What to produce:
Leave the pictures out. Retype exactly the lines below from the one containing "You are a computer-use agent. The height" through the one containing "Open the calendar", and no others.

━━━━━ Entries supplied ━━━━━

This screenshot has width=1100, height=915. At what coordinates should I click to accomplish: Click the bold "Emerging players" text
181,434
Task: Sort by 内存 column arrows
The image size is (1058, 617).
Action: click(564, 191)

━━━━━
━━━━━ Entries supplied ━━━━━

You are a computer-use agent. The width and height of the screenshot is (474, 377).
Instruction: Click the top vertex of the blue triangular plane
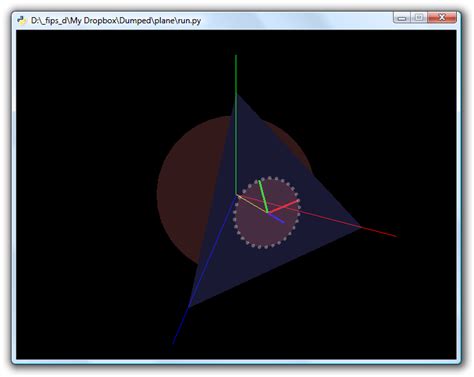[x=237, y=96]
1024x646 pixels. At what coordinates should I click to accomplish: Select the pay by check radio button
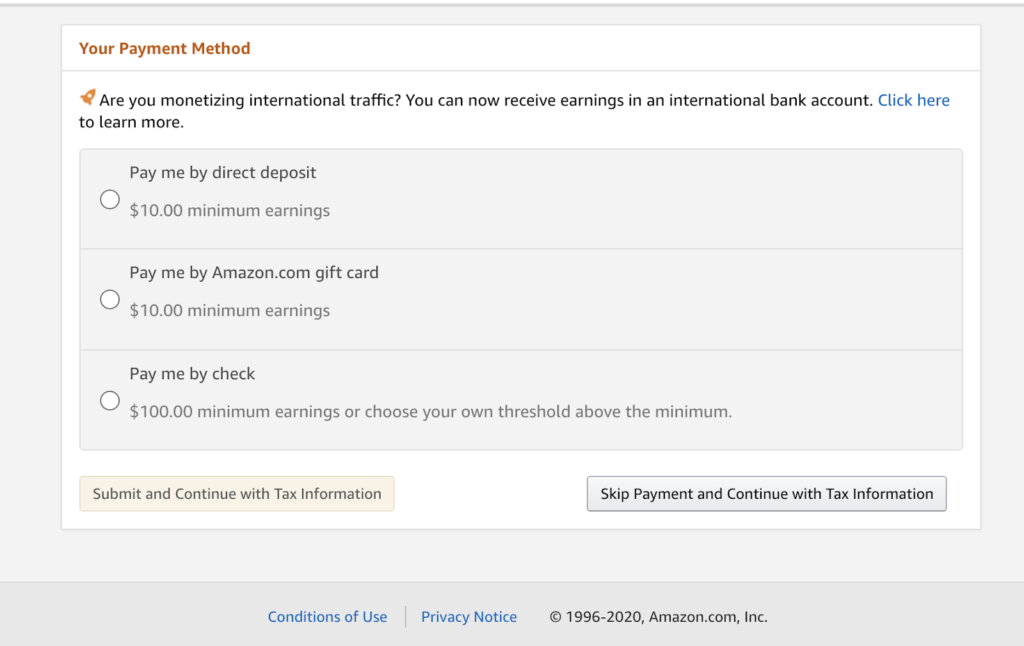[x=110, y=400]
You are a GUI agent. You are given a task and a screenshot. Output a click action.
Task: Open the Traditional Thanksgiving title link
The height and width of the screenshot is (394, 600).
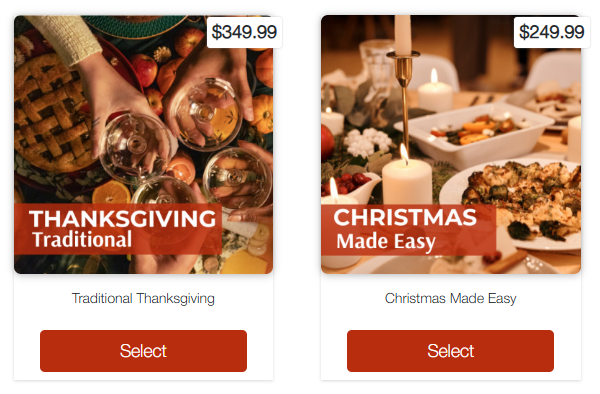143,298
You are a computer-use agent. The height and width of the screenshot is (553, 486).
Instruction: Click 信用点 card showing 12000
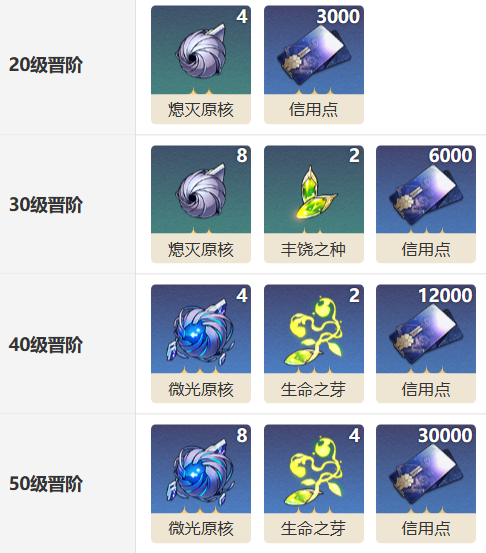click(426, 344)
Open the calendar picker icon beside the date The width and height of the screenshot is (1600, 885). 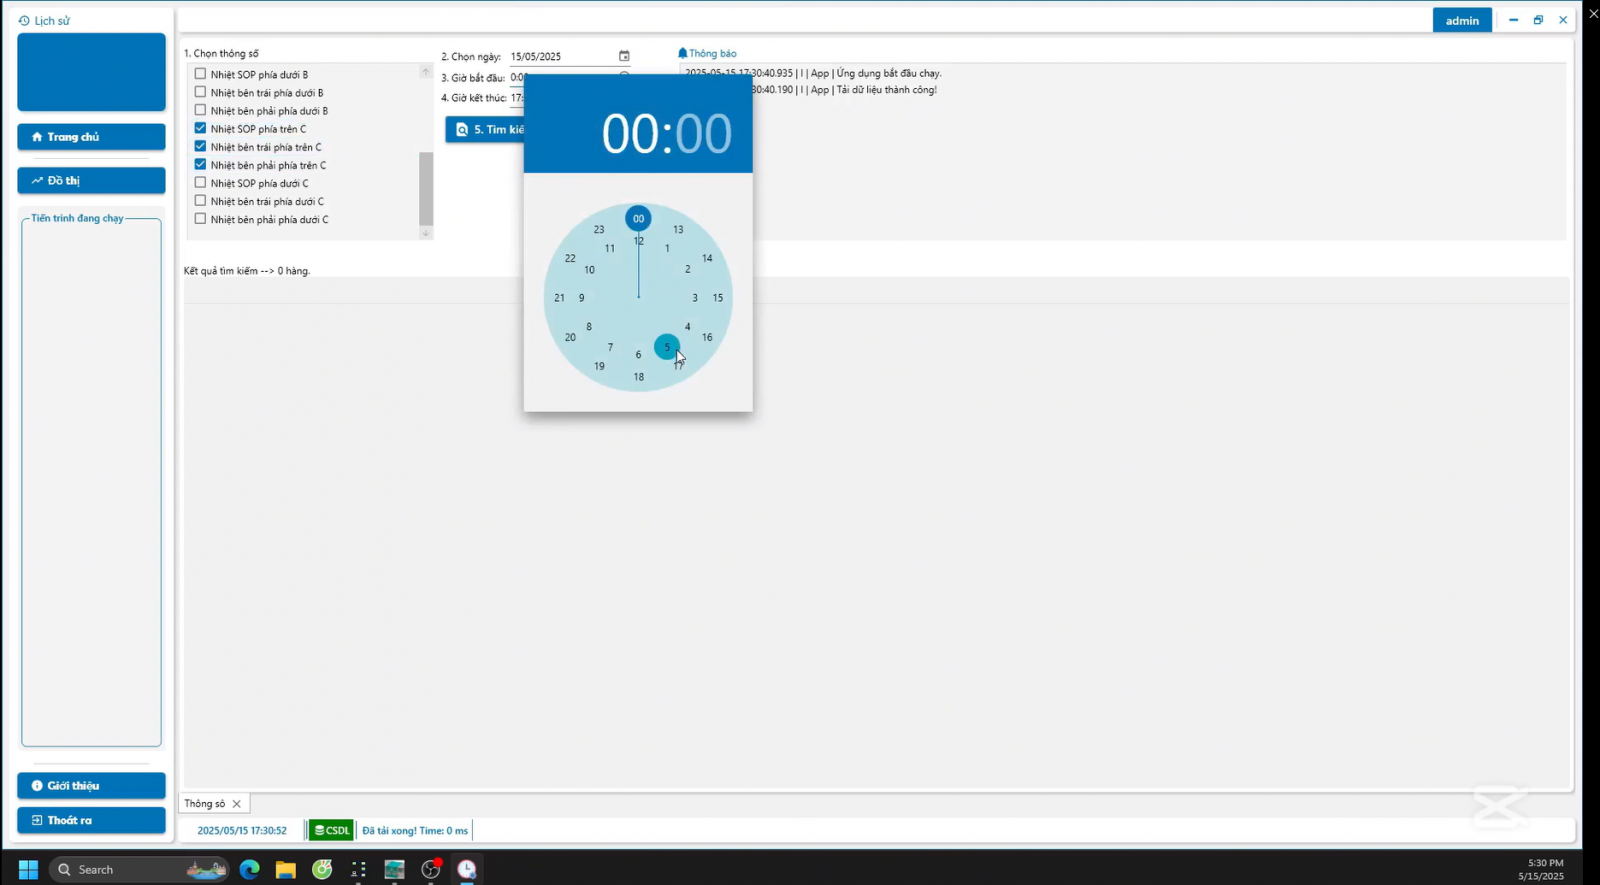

━━━━━

Expected output:
You are a computer-use agent. The height and width of the screenshot is (553, 486).
Instruction: Click 信用点 card showing 12000
click(426, 344)
Open the calendar picker icon beside the date The width and height of the screenshot is (1600, 885). 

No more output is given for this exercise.